##### Excerpted data

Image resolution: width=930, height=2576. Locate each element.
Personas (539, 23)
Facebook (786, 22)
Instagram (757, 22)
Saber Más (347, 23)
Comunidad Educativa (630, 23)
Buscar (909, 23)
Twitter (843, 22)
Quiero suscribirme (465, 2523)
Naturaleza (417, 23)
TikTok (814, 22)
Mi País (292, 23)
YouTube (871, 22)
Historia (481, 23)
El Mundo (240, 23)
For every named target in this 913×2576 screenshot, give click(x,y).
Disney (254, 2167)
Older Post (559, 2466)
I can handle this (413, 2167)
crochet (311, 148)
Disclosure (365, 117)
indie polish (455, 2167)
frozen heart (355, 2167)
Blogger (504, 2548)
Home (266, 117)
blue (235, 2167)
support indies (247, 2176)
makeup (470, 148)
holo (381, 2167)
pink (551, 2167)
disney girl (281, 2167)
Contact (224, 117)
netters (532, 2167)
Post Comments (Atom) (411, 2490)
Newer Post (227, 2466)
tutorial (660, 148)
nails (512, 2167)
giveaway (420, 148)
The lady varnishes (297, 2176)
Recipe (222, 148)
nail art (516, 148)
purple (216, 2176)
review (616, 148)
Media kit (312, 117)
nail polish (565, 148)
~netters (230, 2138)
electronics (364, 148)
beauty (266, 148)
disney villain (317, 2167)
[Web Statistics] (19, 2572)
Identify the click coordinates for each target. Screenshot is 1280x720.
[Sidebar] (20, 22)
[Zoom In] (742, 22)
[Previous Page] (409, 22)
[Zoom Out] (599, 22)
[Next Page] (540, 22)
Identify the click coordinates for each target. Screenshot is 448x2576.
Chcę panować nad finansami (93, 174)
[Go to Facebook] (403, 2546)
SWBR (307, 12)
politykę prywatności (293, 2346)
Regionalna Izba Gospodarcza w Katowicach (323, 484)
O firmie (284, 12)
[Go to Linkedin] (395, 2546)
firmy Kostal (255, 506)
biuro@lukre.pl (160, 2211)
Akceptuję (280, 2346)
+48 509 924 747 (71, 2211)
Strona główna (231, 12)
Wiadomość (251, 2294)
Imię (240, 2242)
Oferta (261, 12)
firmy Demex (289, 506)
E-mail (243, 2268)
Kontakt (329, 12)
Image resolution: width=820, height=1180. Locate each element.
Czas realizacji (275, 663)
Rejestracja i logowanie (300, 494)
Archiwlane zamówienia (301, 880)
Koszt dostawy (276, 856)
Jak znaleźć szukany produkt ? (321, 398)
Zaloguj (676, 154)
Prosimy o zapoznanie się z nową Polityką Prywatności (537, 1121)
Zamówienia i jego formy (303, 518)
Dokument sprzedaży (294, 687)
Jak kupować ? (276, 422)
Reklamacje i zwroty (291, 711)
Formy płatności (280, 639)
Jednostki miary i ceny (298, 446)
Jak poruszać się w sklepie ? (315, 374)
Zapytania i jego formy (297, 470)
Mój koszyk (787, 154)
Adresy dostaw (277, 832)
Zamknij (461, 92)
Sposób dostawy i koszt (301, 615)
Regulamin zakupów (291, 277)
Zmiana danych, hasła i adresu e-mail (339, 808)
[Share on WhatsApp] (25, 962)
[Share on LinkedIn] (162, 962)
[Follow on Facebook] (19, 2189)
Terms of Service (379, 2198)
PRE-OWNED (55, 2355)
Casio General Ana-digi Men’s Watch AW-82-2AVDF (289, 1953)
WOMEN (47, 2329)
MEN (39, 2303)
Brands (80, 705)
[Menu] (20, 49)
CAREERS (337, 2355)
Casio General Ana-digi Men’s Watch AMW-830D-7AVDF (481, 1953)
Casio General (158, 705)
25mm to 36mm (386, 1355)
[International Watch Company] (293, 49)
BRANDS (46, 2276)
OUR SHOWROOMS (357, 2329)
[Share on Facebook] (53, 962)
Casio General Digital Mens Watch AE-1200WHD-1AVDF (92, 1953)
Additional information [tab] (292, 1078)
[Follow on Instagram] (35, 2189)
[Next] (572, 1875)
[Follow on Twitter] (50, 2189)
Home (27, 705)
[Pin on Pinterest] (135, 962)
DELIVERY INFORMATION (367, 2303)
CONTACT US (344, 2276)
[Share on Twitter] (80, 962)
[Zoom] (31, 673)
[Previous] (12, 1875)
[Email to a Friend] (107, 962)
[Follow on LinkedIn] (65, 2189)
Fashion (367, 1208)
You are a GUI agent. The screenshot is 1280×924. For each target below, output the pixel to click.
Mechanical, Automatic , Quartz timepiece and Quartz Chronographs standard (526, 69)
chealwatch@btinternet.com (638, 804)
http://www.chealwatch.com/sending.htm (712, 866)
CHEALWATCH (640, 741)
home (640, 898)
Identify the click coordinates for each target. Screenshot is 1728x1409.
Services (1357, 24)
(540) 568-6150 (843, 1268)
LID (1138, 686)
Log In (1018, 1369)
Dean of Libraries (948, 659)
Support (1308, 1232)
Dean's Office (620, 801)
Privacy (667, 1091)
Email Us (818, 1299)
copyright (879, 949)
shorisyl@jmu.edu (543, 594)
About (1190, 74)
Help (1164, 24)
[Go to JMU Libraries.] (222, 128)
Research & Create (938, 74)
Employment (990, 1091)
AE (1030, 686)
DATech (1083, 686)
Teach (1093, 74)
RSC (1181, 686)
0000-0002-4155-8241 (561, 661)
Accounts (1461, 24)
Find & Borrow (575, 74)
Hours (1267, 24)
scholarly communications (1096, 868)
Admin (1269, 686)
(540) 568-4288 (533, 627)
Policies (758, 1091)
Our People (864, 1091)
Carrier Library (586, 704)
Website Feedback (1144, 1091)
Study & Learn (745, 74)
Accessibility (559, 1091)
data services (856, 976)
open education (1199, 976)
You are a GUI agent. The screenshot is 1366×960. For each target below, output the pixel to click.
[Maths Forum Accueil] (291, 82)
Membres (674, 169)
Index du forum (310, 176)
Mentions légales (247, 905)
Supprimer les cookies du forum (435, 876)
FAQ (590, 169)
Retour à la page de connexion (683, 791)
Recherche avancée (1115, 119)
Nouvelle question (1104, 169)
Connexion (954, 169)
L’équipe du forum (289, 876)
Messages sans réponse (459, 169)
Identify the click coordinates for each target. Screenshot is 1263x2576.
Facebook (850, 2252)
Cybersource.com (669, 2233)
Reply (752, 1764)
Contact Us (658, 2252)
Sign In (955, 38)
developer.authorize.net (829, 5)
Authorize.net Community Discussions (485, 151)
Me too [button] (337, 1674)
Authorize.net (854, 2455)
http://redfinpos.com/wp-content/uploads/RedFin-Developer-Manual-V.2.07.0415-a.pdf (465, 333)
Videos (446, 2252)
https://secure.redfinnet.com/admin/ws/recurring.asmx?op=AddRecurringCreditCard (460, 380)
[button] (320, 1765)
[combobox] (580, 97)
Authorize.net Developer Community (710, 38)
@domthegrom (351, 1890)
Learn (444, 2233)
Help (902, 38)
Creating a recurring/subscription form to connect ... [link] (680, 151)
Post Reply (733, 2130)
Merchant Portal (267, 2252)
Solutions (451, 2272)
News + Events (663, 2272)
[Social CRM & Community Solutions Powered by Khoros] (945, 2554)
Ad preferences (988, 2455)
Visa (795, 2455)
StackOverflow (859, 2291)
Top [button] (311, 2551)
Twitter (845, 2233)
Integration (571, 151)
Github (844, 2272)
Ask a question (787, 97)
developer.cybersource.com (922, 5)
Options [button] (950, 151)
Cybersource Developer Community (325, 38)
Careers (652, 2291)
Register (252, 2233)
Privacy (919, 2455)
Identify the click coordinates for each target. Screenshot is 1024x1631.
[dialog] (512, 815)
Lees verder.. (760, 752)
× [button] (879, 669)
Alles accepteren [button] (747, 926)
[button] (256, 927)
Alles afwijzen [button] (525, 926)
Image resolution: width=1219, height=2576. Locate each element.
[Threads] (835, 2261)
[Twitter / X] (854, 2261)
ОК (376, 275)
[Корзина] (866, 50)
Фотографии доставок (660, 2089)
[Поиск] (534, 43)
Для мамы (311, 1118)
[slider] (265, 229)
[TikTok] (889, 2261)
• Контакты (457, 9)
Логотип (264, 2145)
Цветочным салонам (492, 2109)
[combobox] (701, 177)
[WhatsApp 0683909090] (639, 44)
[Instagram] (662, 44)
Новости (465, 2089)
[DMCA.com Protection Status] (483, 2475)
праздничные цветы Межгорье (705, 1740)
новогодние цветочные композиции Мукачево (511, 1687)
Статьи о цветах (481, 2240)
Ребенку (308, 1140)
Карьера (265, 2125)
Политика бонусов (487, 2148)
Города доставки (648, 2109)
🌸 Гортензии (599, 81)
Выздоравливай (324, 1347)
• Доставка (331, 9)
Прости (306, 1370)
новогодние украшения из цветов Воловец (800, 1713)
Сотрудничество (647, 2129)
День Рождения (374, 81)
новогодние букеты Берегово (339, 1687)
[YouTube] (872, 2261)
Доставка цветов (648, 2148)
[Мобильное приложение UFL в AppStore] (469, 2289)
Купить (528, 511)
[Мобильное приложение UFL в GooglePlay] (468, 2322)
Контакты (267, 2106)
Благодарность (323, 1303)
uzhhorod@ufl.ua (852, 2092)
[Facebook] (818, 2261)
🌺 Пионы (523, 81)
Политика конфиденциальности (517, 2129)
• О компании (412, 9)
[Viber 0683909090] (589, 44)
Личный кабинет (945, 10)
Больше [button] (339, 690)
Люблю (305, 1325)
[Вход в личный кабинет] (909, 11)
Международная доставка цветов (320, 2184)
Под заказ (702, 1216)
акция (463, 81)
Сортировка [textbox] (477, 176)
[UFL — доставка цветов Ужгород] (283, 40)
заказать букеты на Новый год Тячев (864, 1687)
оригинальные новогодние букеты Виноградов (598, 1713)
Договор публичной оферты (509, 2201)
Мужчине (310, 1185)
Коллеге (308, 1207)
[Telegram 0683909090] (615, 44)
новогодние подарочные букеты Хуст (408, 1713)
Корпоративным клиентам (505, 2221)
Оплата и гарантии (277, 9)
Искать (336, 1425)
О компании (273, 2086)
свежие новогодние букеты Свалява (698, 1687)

##########

# [Exercise goal]
Taking the entries above, write out exactly the lines starting with the line containing "Dean of Libraries (948, 659)" and going on through the line containing "Careers (652, 2291)", both included, and nothing else.

# [Answer area]
Dean of Libraries (948, 659)
Support (1308, 1232)
Dean's Office (620, 801)
Privacy (667, 1091)
Email Us (818, 1299)
copyright (879, 949)
shorisyl@jmu.edu (543, 594)
About (1190, 74)
Help (1164, 24)
[Go to JMU Libraries.] (222, 128)
Research & Create (938, 74)
Employment (990, 1091)
AE (1030, 686)
DATech (1083, 686)
Teach (1093, 74)
RSC (1181, 686)
0000-0002-4155-8241 (561, 661)
Accounts (1461, 24)
Find & Borrow (575, 74)
Hours (1267, 24)
scholarly communications (1096, 868)
Admin (1269, 686)
(540) 568-4288 (533, 627)
Policies (758, 1091)
Our People (864, 1091)
Carrier Library (586, 704)
Website Feedback (1144, 1091)
Study & Learn (745, 74)
Accessibility (559, 1091)
data services (856, 976)
open education (1199, 976)
You are a GUI agent. The screenshot is 1366×960. For each target below, output the pixel to click.
[Maths Forum Accueil] (291, 82)
Membres (674, 169)
Index du forum (310, 176)
Mentions légales (247, 905)
Supprimer les cookies du forum (435, 876)
FAQ (590, 169)
Retour à la page de connexion (683, 791)
Recherche avancée (1115, 119)
Nouvelle question (1104, 169)
Connexion (954, 169)
L’équipe du forum (289, 876)
Messages sans réponse (459, 169)
Identify the click coordinates for each target. Screenshot is 1263x2576.
Facebook (850, 2252)
Cybersource.com (669, 2233)
Reply (752, 1764)
Contact Us (658, 2252)
Sign In (955, 38)
developer.authorize.net (829, 5)
Authorize.net Community Discussions (485, 151)
Me too [button] (337, 1674)
Authorize.net (854, 2455)
http://redfinpos.com/wp-content/uploads/RedFin-Developer-Manual-V.2.07.0415-a.pdf (465, 333)
Videos (446, 2252)
https://secure.redfinnet.com/admin/ws/recurring.asmx?op=AddRecurringCreditCard (460, 380)
[button] (320, 1765)
[combobox] (580, 97)
Authorize.net Developer Community (710, 38)
@domthegrom (351, 1890)
Learn (444, 2233)
Help (902, 38)
Creating a recurring/subscription form to connect ... [link] (680, 151)
Post Reply (733, 2130)
Merchant Portal (267, 2252)
Solutions (451, 2272)
News + Events (663, 2272)
[Social CRM & Community Solutions Powered by Khoros] (945, 2554)
Ad preferences (988, 2455)
Visa (795, 2455)
StackOverflow (859, 2291)
Top [button] (311, 2551)
Twitter (845, 2233)
Integration (571, 151)
Github (844, 2272)
Ask a question (787, 97)
developer.cybersource.com (922, 5)
Options [button] (950, 151)
Cybersource Developer Community (325, 38)
Careers (652, 2291)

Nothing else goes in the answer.